▸ **TASK DETAILS**: Should the listing contain images, exclude them; give the rest again exactly.

>>>>>

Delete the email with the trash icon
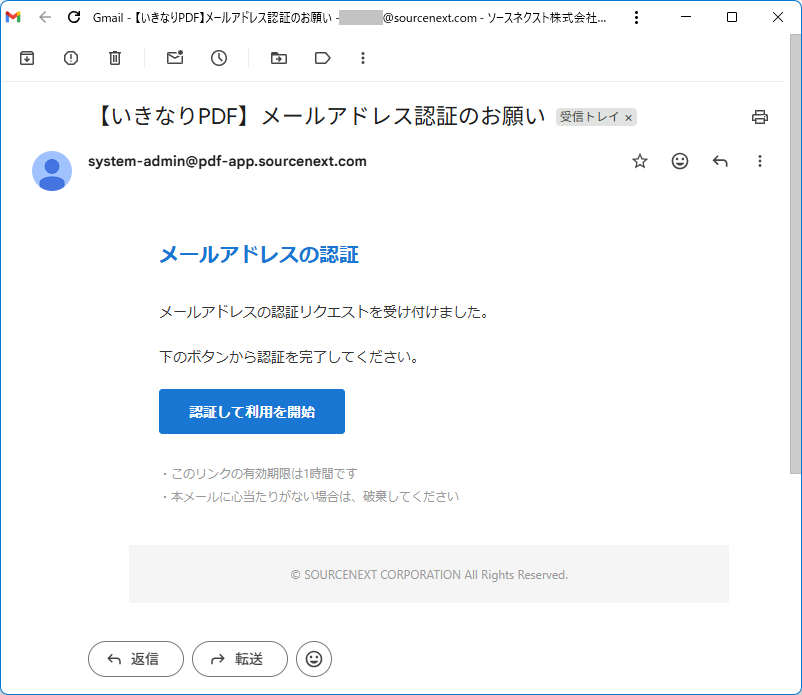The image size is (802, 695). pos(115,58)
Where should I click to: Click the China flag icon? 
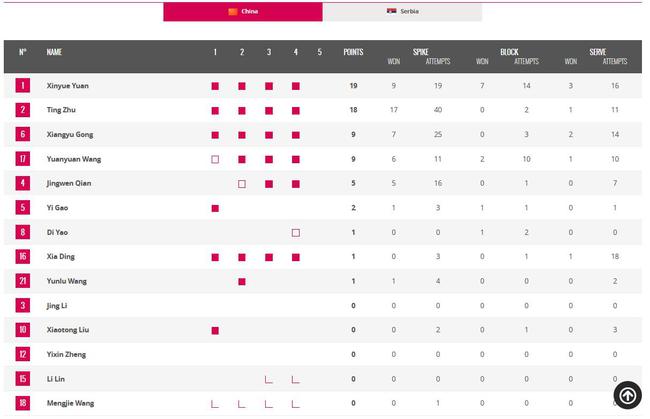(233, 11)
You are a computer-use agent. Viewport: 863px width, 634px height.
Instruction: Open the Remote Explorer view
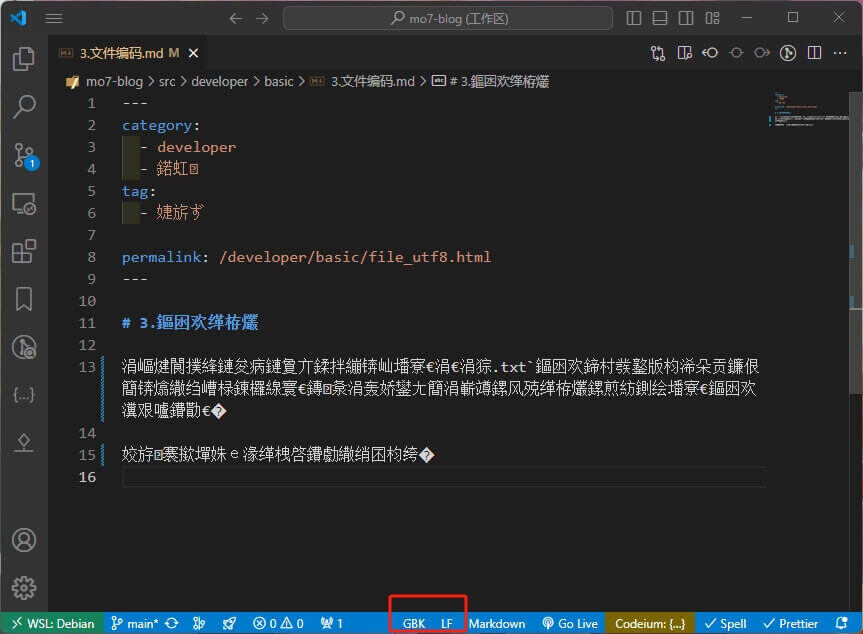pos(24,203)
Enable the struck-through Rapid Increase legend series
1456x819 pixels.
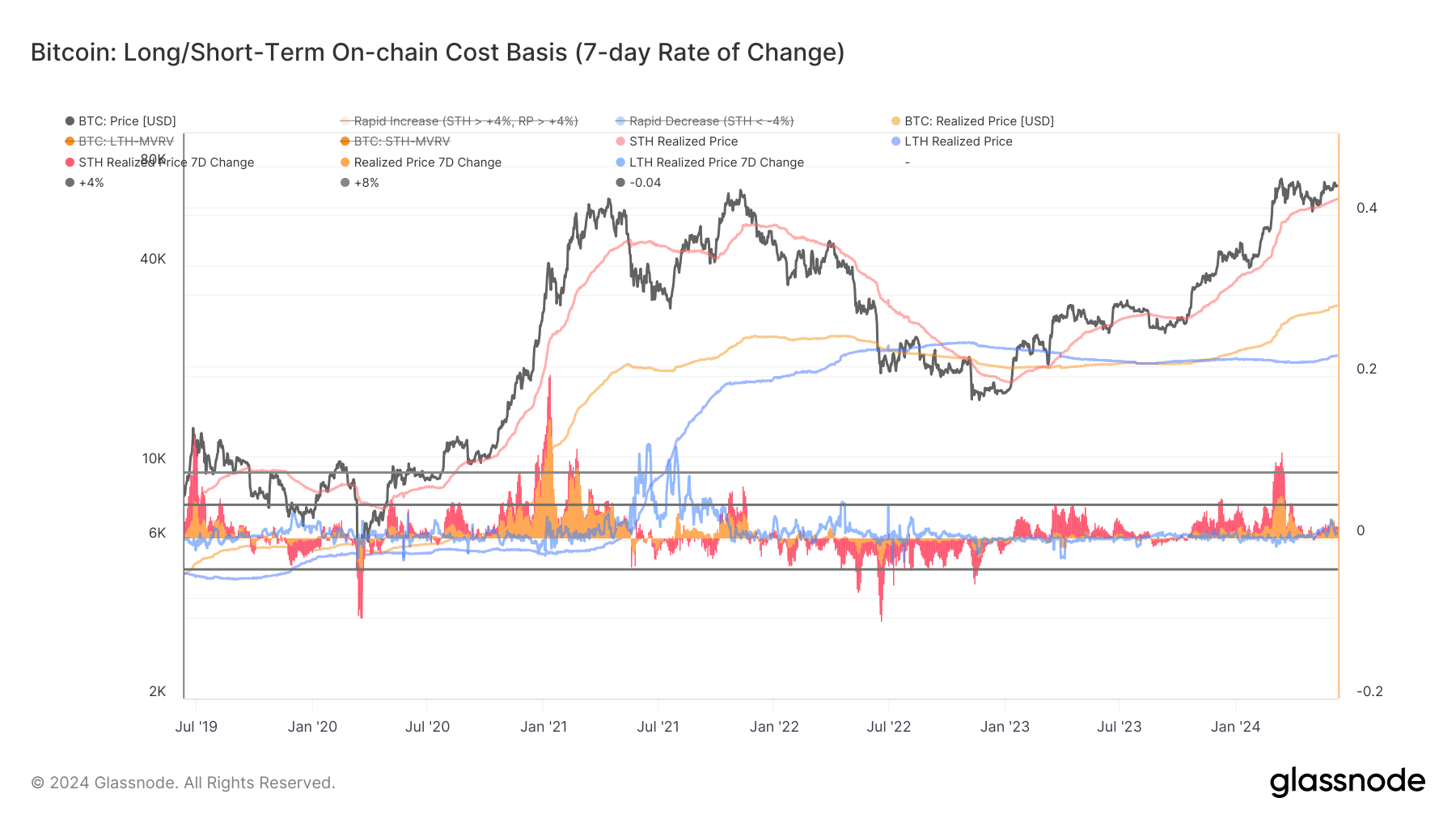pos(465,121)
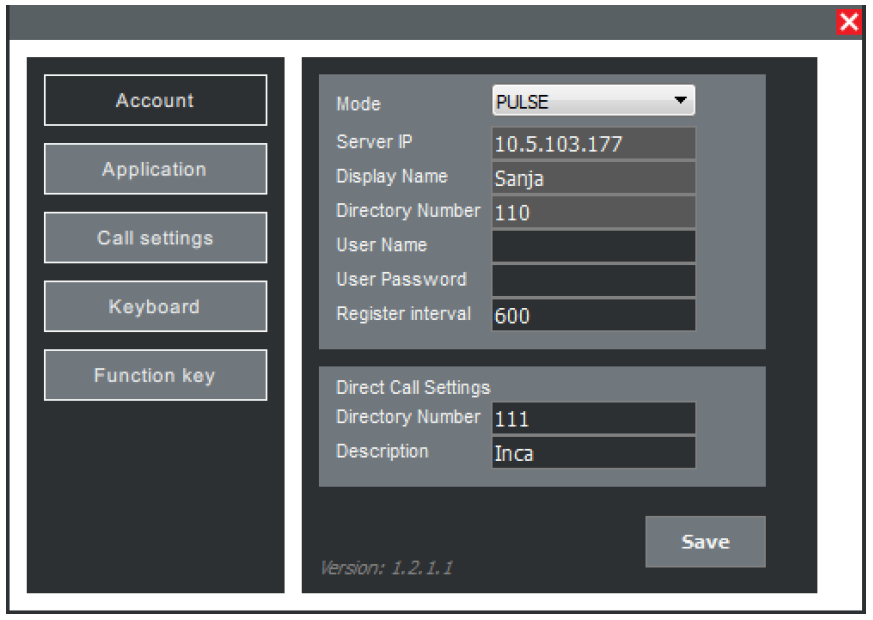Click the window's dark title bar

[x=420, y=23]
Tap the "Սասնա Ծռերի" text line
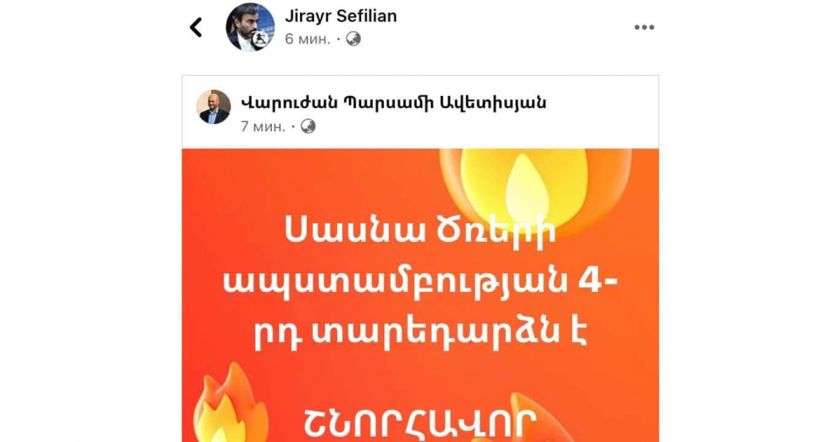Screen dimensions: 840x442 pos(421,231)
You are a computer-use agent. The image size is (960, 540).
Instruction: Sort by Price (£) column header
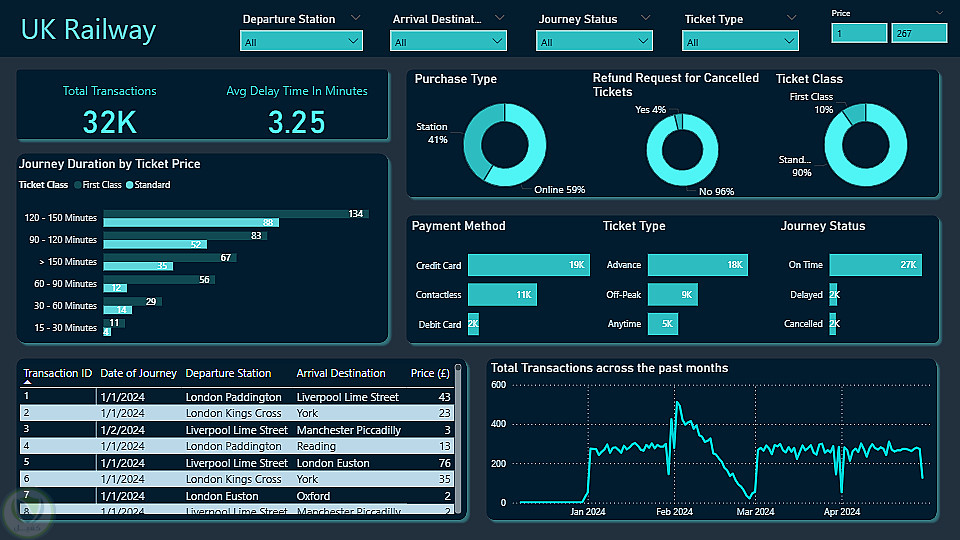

<<<<<

▸ **TASK OUTPUT**:
Delete the email with the trash icon
The image size is (802, 695). pos(115,58)
Where should I click to: Click the China flag icon? 
(233, 11)
You are a computer-use agent. Viewport: 863px width, 634px height.
Instruction: Open the Remote Explorer view
pos(24,203)
Enable the struck-through Rapid Increase legend series
1456x819 pixels.
pos(465,121)
Click the window's dark title bar

[x=420, y=23]
Tap the "Սասնա Ծռերի" text line
Screen dimensions: 840x442 pos(421,231)
You are a computer-use agent. The image size is (960, 540).
Instruction: Sort by Price (£) column header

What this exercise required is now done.